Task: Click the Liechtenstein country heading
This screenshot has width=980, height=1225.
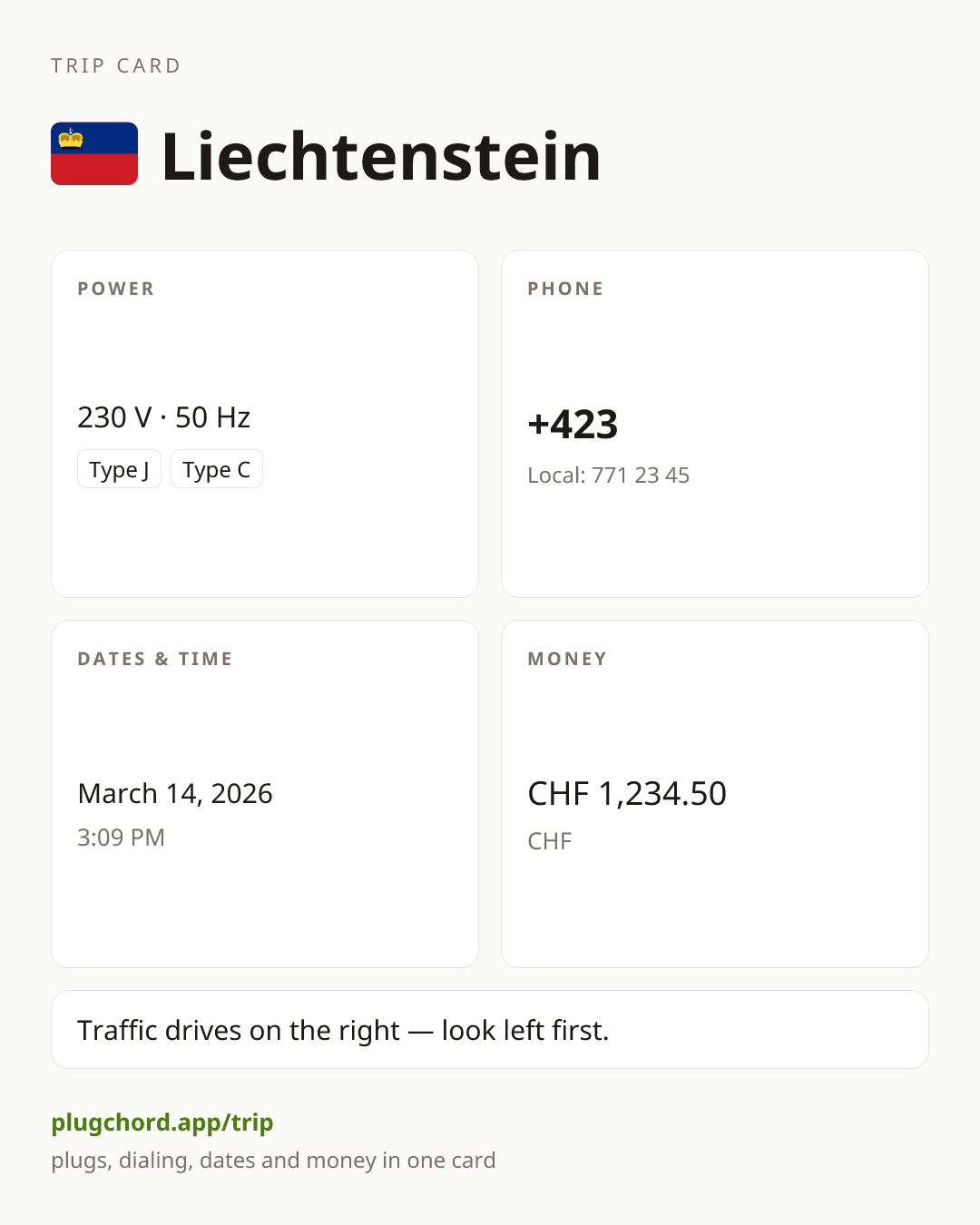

...

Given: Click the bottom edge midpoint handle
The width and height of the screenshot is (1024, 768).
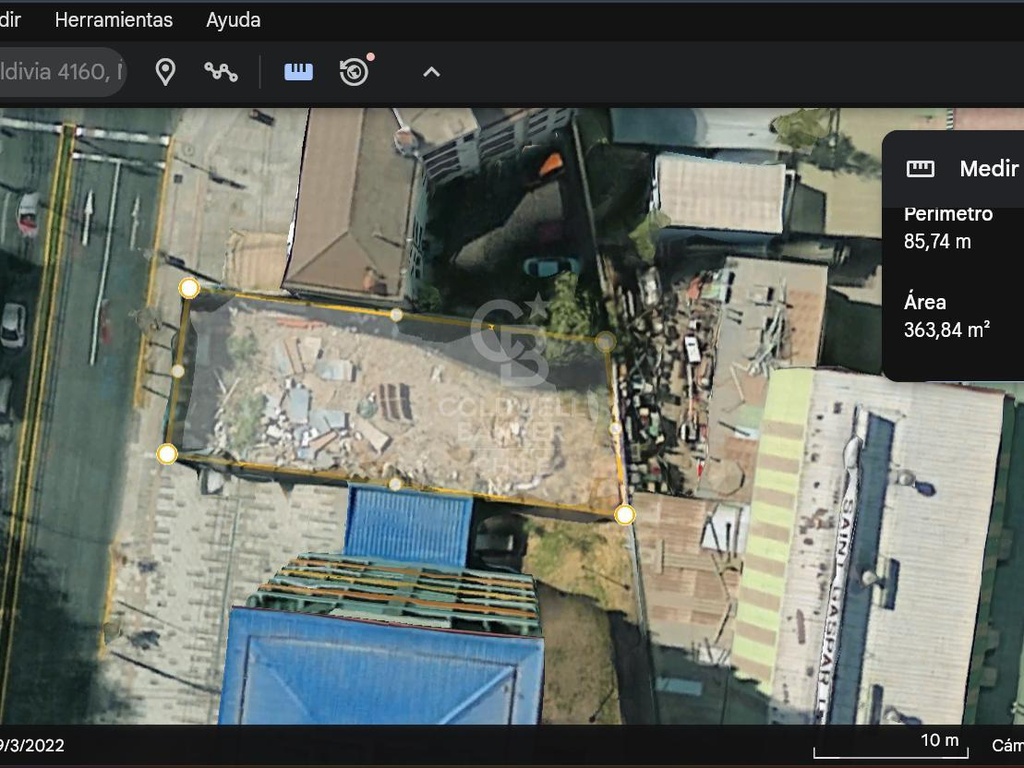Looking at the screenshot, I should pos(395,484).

What to work on. Your task is to retype the entries verbatim, starting with the line that holds "Task: Click the Liechtenstein country heading" and stopping after the line that holds "This screenshot has width=980, height=1225.".

Completed exercise.
Task: Click the Liechtenstein country heading
This screenshot has width=980, height=1225.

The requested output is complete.